--- Provided records ---
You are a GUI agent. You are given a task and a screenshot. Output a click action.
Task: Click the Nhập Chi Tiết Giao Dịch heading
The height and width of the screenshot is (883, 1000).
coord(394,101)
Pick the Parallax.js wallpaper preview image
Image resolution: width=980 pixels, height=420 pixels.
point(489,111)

--

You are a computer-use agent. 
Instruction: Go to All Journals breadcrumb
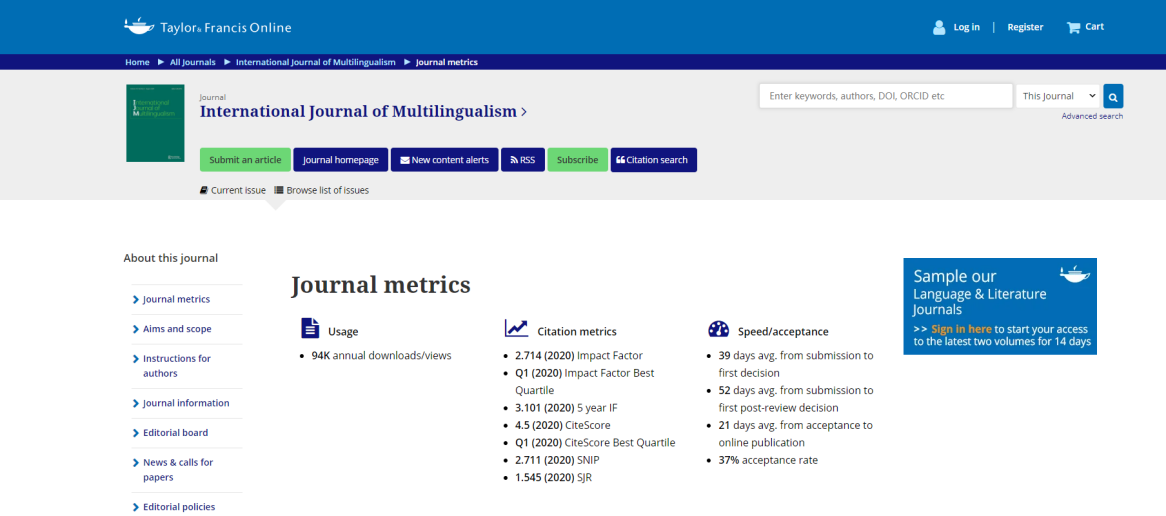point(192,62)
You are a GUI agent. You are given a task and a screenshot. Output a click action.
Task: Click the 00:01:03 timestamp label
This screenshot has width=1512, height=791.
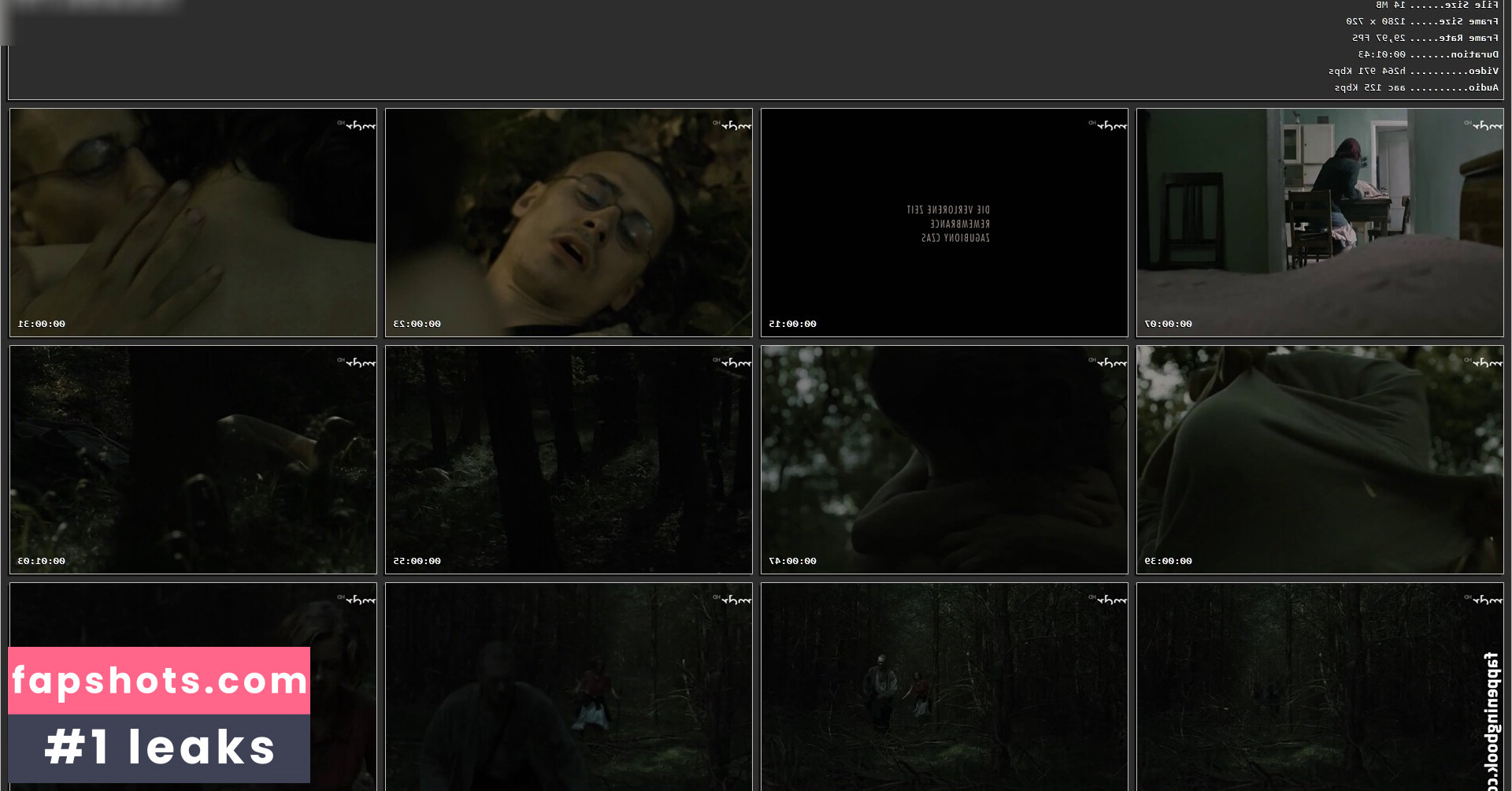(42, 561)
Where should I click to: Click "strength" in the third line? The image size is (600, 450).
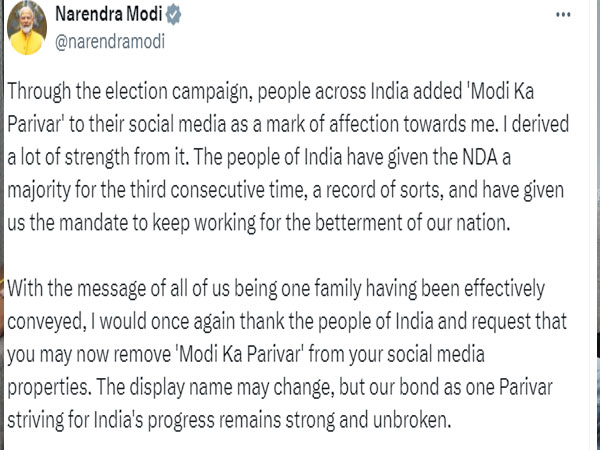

--- Stated task ---
Convert the records into a Markdown table with the columns No. and Text, starting with the line that contains "You are a computer-use agent." and going on through the line that contains "Where should I". Give each nonblank line its own numbered row, and leave out blank lines and the pictures.

--- Finished exercise ---
| No. | Text |
|---|---|
| 1 | You are a computer-use agent.  |
| 2 | Instruction: Go to All Journals breadcrumb |
| 3 | point(192,62) |
| 4 | You are a GUI agent. You are given a task and a screenshot. Output a click action. |
| 5 | Task: Click the 00:01:03 timestamp label |
| 6 | This screenshot has width=1512, height=791. |
| 7 | (42, 561) |
| 8 | Where should I click to: Click "strength" in the third line? The image size is (600, 450). |